You've documented some gelatin dishes from other places in the world. Could you talk about the kohakutou?

Kohakutou is a Japanese form of gelatin that's made with agar. It has so much sugar in it that it actually crystallizes and becomes crunchy on the outside and soft on the inside. When it's sold in Japan, it looks like shards of colored glass that's broken and magnificent. What I was trying to do was get some alcohol in there, which I thought might mess with the chemistry of however this works. But I did it using some Sauvignon Blanc. I hung them up outside and let them dry, and they were, indeed, crunchy. It felt like eating icicles or crystalline forms. They were delightful.


This bullshot gelatin with marrowbone shortbread and pickled lemon was inspired by a 1980s cocktail. Photo by Ken Albala.

And they look beautiful. They look like chimes. 

Yeah, I hung them in my backyard, my bamboo grove here in Stockton.

You also go so far as to share a recipe for probiotic gummies made with a vegetable brine.
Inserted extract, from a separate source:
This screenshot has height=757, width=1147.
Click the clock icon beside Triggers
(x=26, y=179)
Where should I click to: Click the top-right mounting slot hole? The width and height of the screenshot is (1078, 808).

This is actually my favorite drink. It's called Şalgam Suyu. It's from Turkey. They sell it like if you're going over the Galata Bridge into Istanbul. There'll be people with plastic cups selling this. It looks like it's [made of] beets. In fact, the word in Turkish means "turnip" but it's actually a black carrot that they make it out of. Imagine taking black carrots, garlic, peppers and all sorts of vegetables and pouring water and salt over them and starting the fermentation with a little bit of sourdough bread and chickpeas. You put it in the top of the jar, and it begins to ferment in a couple of days. It's actually easier to do than sauerkraut. 

What comes out of this is crunchy vegetables. The liquid that comes out of this, if you're an addict of pickle juice, this is pickle juice to the nth degree. It's salty and sour and spicy and sweet from the vegetables. It's magnificent. I was thinking, why not add gelatin to this in such a way that you get nice little chewy gummies that are sour and taste like pickles? That was the experiment and it worked wonderfully.


The irresistible jiggle has found its way back into vogue in The Great Gelatin Revival. Photo courtesy of University of Illinois Press.